Problem: Would you output all the lines below precisely as they stand, leaving each picture out?

(Stored data)

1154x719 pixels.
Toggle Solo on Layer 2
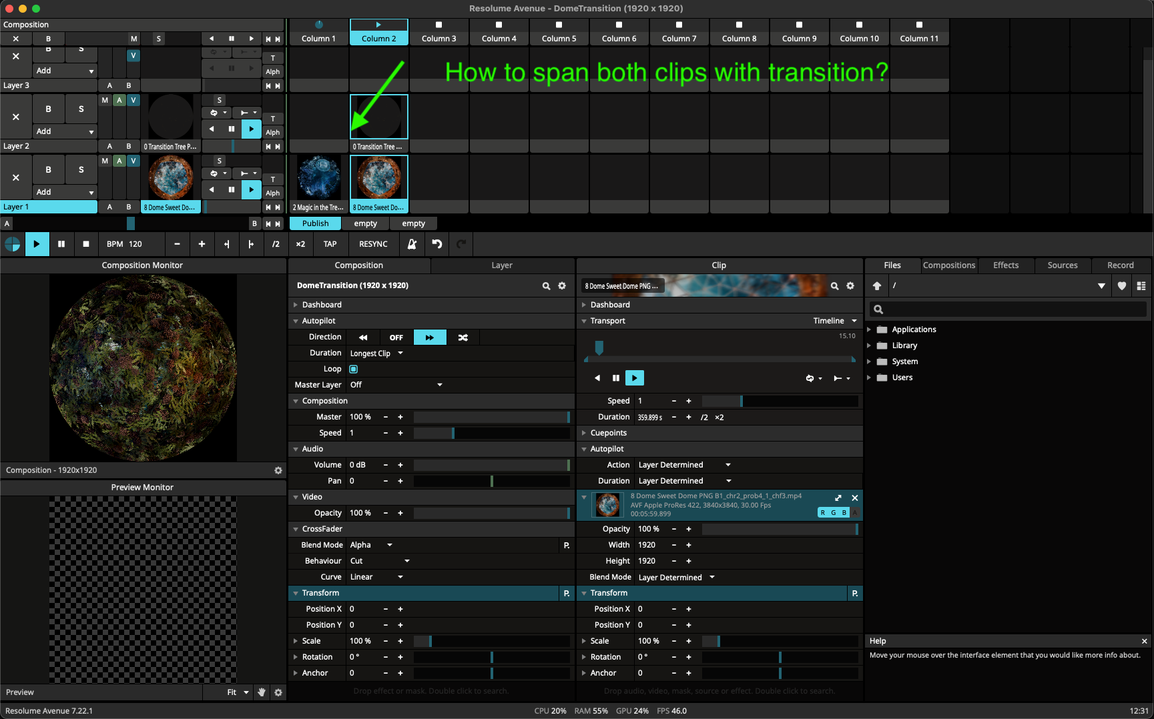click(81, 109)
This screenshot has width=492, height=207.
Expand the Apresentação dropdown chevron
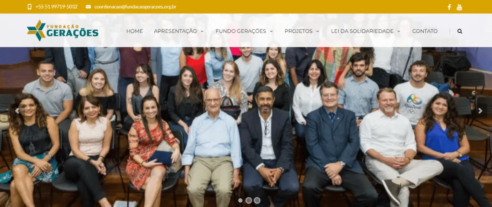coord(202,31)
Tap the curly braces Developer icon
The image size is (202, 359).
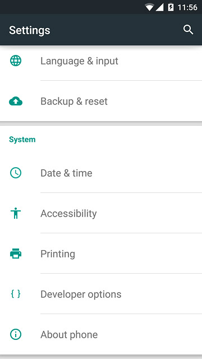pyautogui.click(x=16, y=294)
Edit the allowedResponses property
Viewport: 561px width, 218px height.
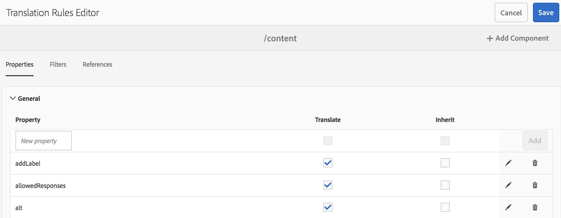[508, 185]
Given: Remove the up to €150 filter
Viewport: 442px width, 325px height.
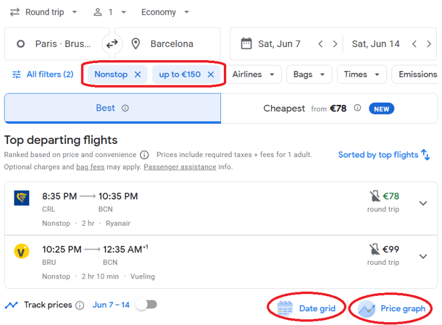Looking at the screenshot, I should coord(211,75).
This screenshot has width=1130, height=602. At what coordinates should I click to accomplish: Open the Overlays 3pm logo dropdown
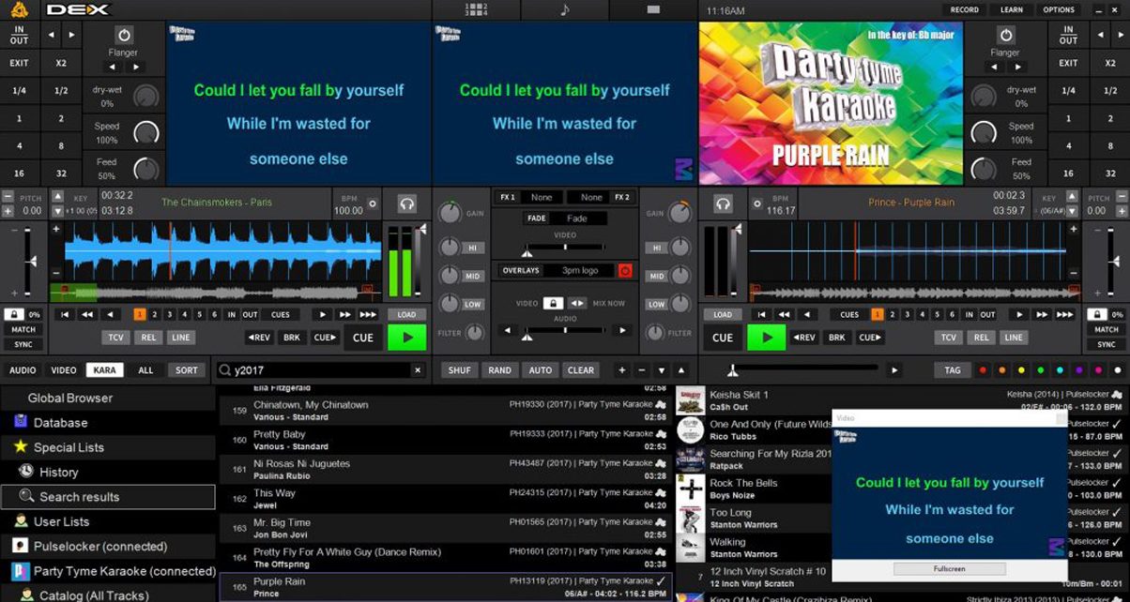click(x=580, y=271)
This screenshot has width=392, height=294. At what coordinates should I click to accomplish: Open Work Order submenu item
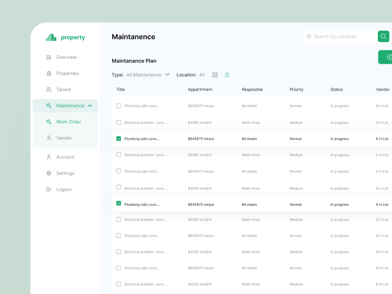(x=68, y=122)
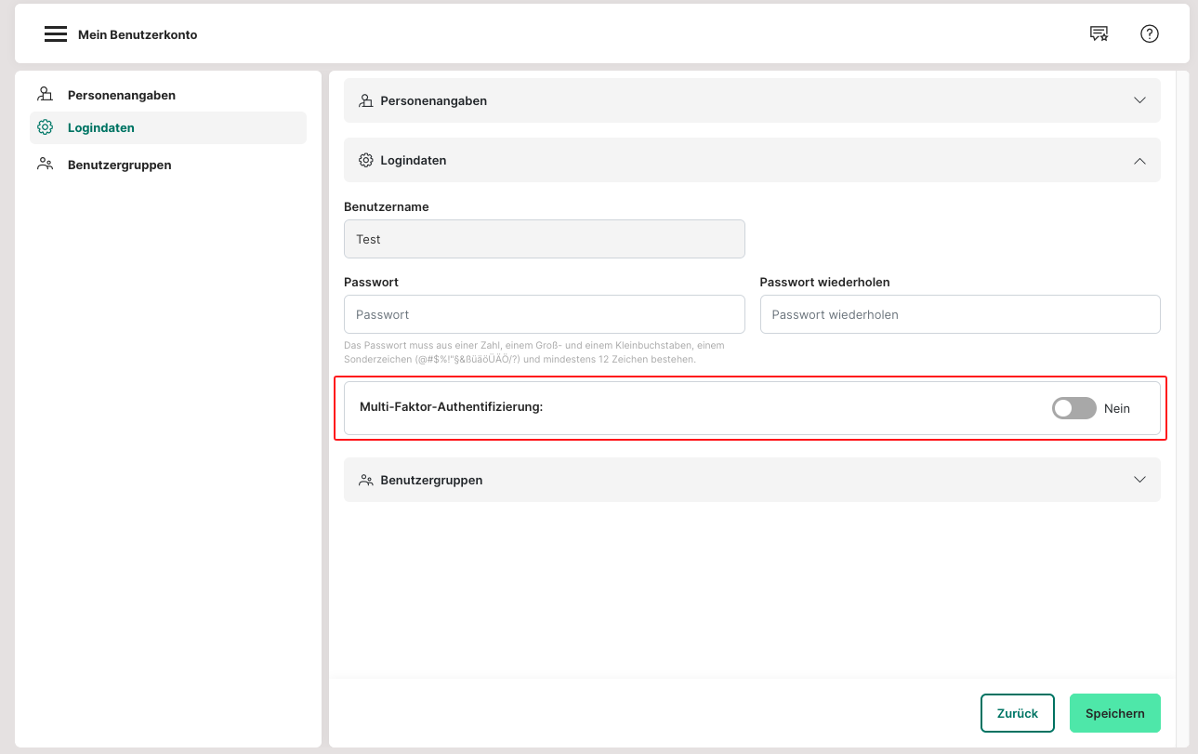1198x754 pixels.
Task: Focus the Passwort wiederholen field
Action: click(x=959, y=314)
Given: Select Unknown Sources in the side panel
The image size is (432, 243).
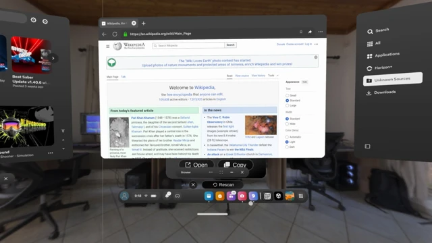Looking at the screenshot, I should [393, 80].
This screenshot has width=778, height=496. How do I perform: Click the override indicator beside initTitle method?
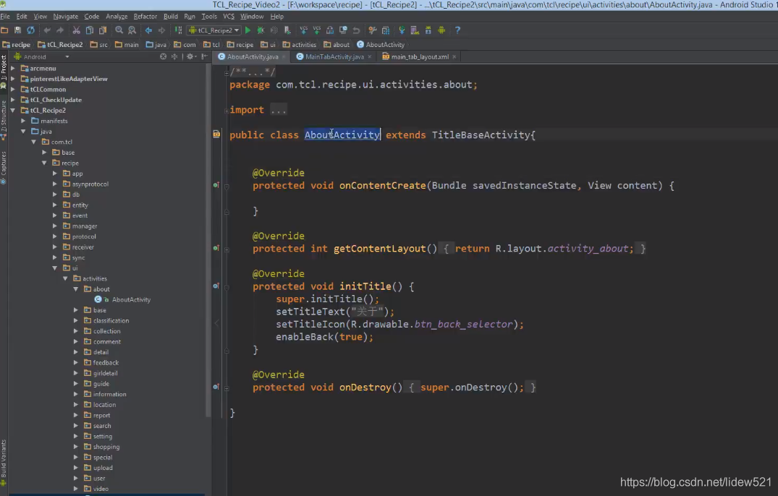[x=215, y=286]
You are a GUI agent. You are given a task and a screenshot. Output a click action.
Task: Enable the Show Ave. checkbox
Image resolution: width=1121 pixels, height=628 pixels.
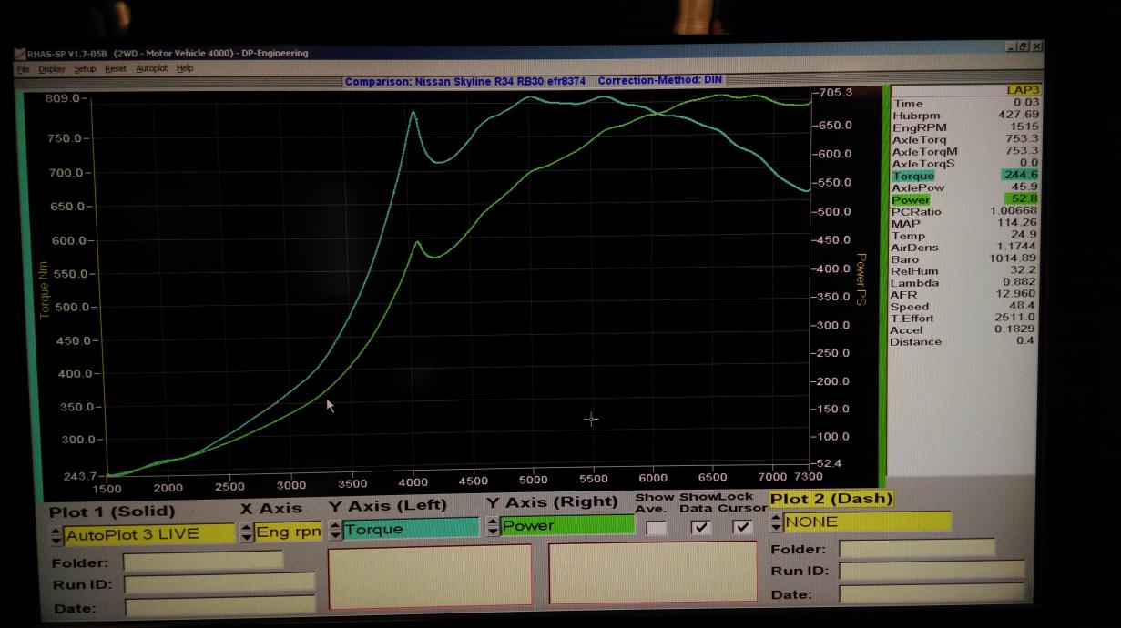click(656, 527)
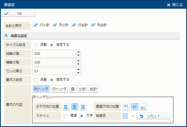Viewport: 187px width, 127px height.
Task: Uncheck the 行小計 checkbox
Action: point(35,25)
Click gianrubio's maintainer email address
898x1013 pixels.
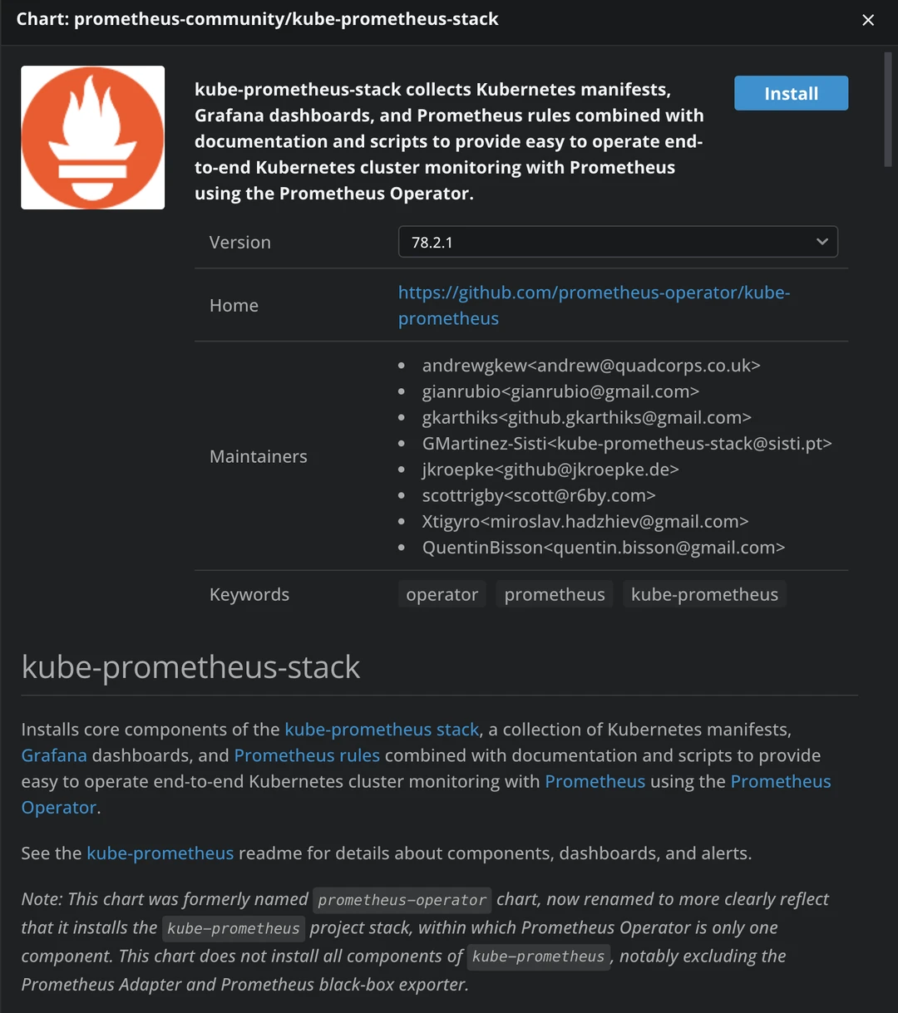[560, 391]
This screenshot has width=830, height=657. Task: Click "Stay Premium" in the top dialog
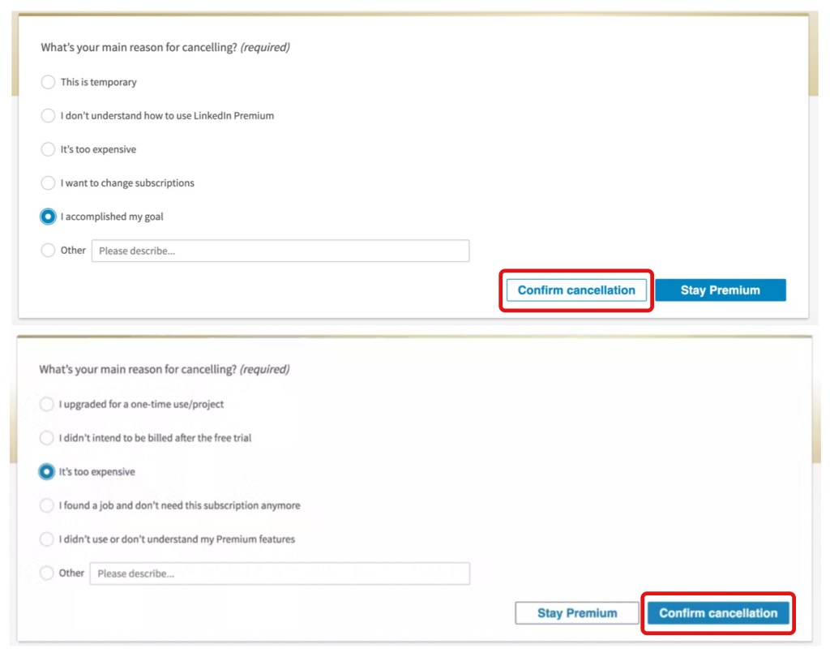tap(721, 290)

Task result:
1154x719 pixels.
Toggle Solo on Layer 2
click(81, 109)
This screenshot has width=492, height=207.
Expand the Apresentação dropdown chevron
coord(202,31)
Tap the curly braces Developer icon
The image size is (202, 359).
pyautogui.click(x=16, y=294)
Edit the allowedResponses property
Viewport: 561px width, 218px height.
[508, 185]
Given: Remove the up to €150 filter
Viewport: 442px width, 325px height.
Looking at the screenshot, I should coord(211,75).
This screenshot has width=1130, height=602. At what coordinates should I click to accomplish: Open the Overlays 3pm logo dropdown
click(x=580, y=271)
This screenshot has width=392, height=294. At what coordinates should I click to accomplish: Open Work Order submenu item
(x=68, y=122)
1198x754 pixels.
Task: Focus the Passwort wiederholen field
Action: click(x=959, y=314)
Given: Select Unknown Sources in the side panel
The image size is (432, 243).
Looking at the screenshot, I should [393, 80].
This screenshot has width=778, height=496. How do I perform: Click the override indicator beside initTitle method?
[x=215, y=286]
You are a GUI agent. You are given a task and a screenshot. Output a click action.
Task: Enable the Show Ave. checkbox
Image resolution: width=1121 pixels, height=628 pixels.
click(656, 527)
Viewport: 187px width, 127px height.
Task: Uncheck the 行小計 checkbox
Action: point(35,25)
Click gianrubio's maintainer email address
898x1013 pixels.
[560, 391]
This screenshot has width=830, height=657. Task: Click "Stay Premium" in the top dialog
tap(721, 290)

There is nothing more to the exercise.